Aftellen doen we inmiddels in grootheden van een week. Nog zeven weken, nog zes weken. Het schiet al op. We zijn in de fase aanbeland waarin we zoetjesaan afscheid nemen van mensen. Vrienden en familie die we niet meer gaan zien voor vertrek knuffelen we net even langer als we ze gedag zeggen.
Nicole telt niet alleen af in weken. Ook haar ‘loopjes’ worden afgeteld (Drechtloop, Safaritrail…) en uiteraard haar werkdagen bij het AVL. Voor mij zijn er de oefensessies en studiodagen met mijn band KOLBAK die ik aftel.
We tellen af in loopjes, werkdagen en sessies omdat dit dingen zijn die we heel erg gaan missen. Dan gaat het niet om het hardlopen, werken of musiceren an sich, maar om de mensen met wie we dit doen. Het zijn de hardloopmaatjes, de collega’s en de bandleden die we gaan missen.
Als wij in de ochtend van 23 februari vertrekken, zal dat gepaard gaan met twee soorten gevoelens. Een droevig gevoel omdat wat we achterlaten te waardevol en belangrijk voor ons is om het graag te verlaten. En een vreugdevol gevoel, omdat wat er voor ons ligt zo’n grote aantrekkingskracht heeft dat we niet anders kunnen dan ons er enorm op verheugen.
(voor Cor en Gré Mak, ter nagedachtenis van Ritchie)
Het tocht een beetje in café Halfweg. De deuren van de dorpskroeg staan aan twee kanten open. Ik voel de zomer in mijn rug vertrekken.

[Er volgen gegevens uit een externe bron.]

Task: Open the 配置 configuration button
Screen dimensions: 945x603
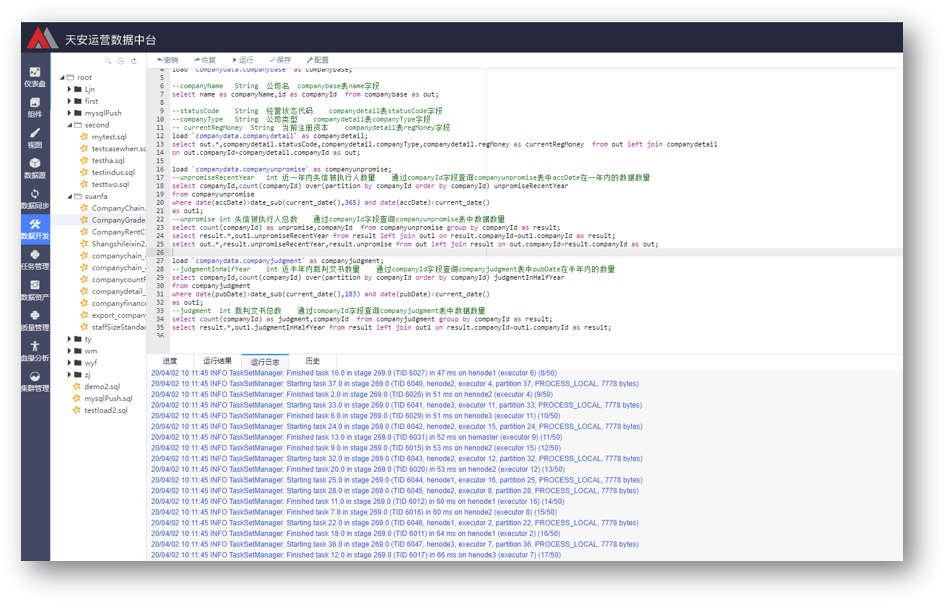Action: pos(317,60)
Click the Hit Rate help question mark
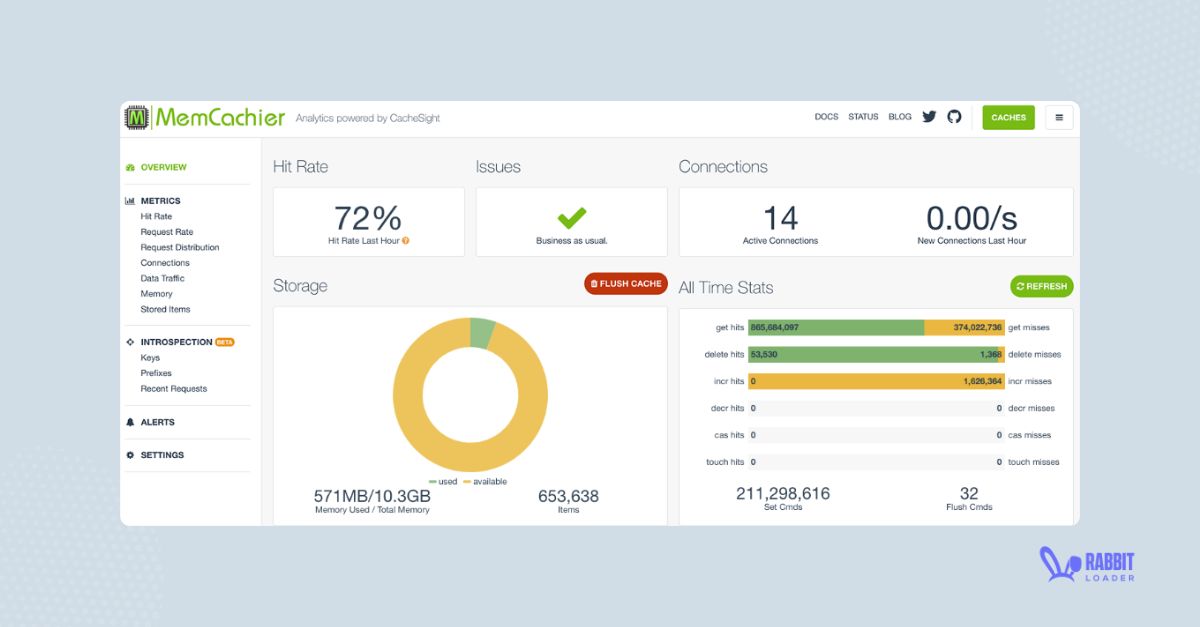The width and height of the screenshot is (1200, 627). pos(406,240)
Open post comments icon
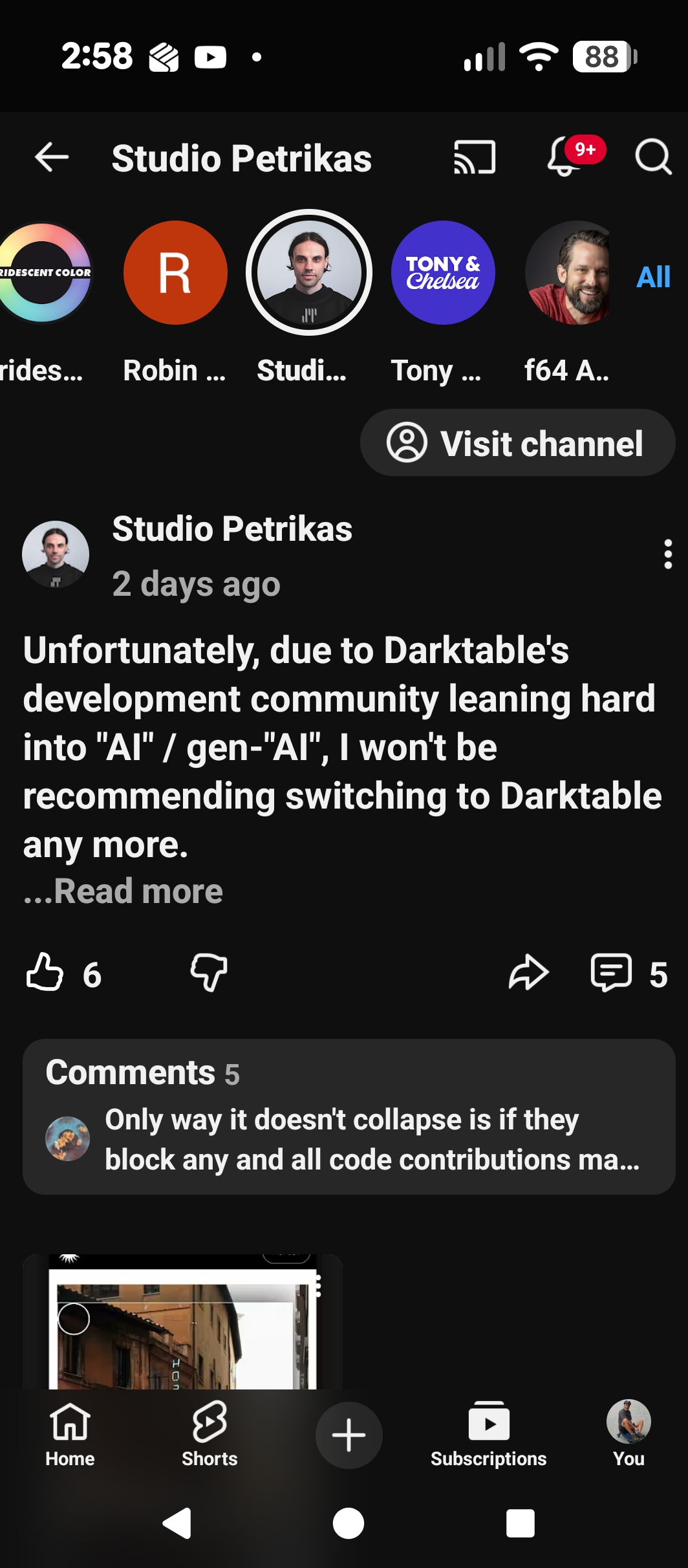The width and height of the screenshot is (688, 1568). pyautogui.click(x=611, y=972)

Net als de jonge serveerster de keuze voor het avondmaal voorlegt (“Wilt u een hamburger of drie stokjes saté?”), neemt de laatste zonnebries een oude bekende met zich mee. Cor Mak.
Cor ziet me zitten en begroet me met volle woorden en op een volume dat bestemd is voor grote groepen. Ondertussen monstert hij mijn tafelgenoten. “Tijd niet gezien, vriend! Hebben jullie familiedag ofzo? Ik zie allemaal Schoutens!” Ik zeg hem dat we inderdaad een familiedag hebben en probeer tegelijkertijd in te schatten hoeveel Cor heeft gedronken.

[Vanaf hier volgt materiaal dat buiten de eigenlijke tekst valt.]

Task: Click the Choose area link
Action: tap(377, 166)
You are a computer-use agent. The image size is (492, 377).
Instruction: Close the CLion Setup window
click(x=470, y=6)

Cor maakt een nuchtere indruk.
Het meisje van het café staat met een afhangende heup en een notitieboekje te wachten op mijn keuze voor hamburger of saté. Ik houd haar niet langer op en kies voor saté.
Cor loopt door naar het terras van café Halfweg. Ik kijk hem na en vraag me af of hij rookt. (Dacht het niet.)

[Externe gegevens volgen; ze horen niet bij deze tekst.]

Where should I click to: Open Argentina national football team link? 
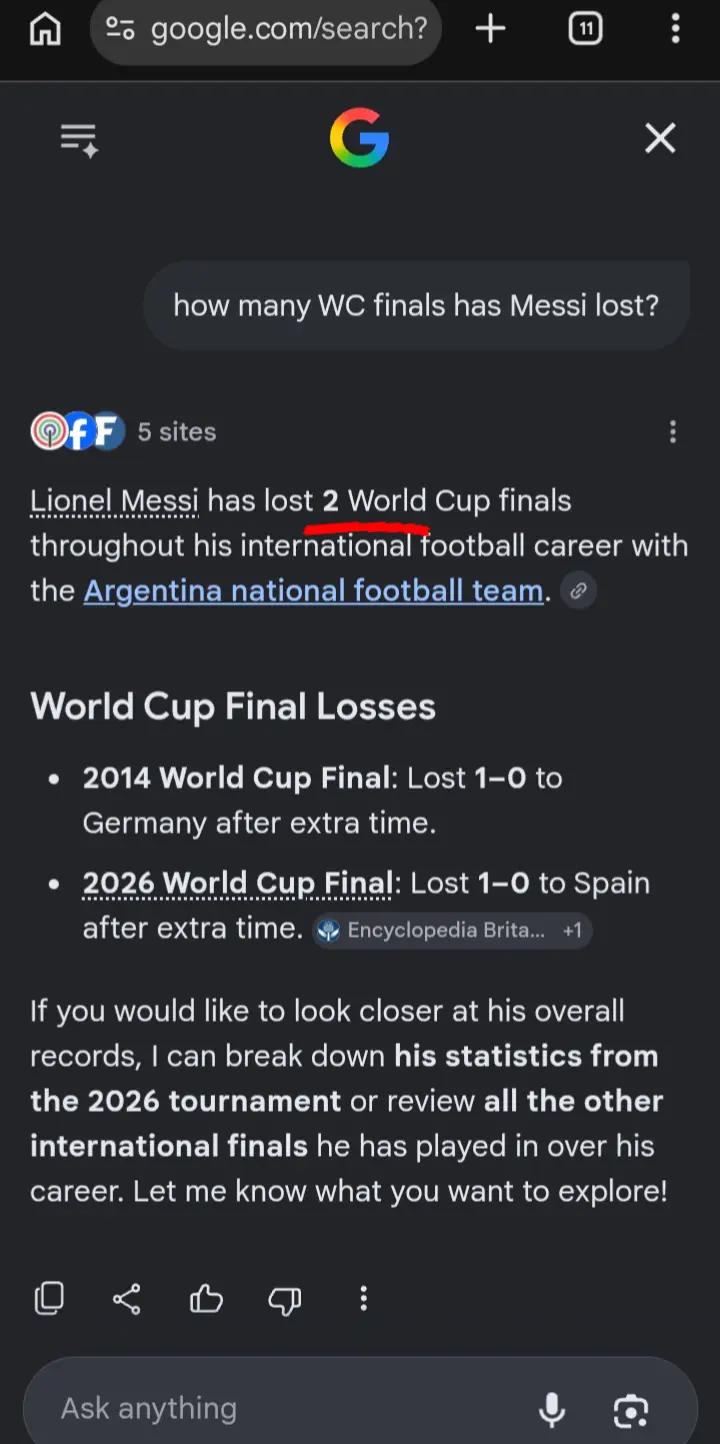tap(313, 590)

Terug bij de familie, heb ik het met mijn oom Theo kort over het onbeschrijfelijke leed dat Cor 2 jaar eerder is overkomen. Hij verloor toen zijn jongste zoon Ritchie. Een auto-ongeluk tijdens een stapavond werd ‘m fataal. De jongen is net geen 22 jaar geworden.
Nadat ik de slechtste saté ooit heb gegeten, duikt Cor voor de tweede keer achter mijn rug op. Opnieuw met luide en joviale stem. Hij beschrijft in het kort onze lange vriendschap, die we voornamelijk op en rond de tennisbaan beleefden.
Cor is geen spat veranderd, merk ik. Nog immer goedlachs en voor iedere gelegenheid heeft hij een goed verhaal en een gulle lach paraat.
Als we even later een tweetal oude koeien op het droge hebben begint Cor, gek genoeg, over zijn Fender Stratocaster, een elektrische gitaar. Hij doet er niets meer mee maar verkopen op marktplaats levert nauwelijks iets op dus hij bewaart ‘m liever, zegt hij. Even later nemen we afscheid.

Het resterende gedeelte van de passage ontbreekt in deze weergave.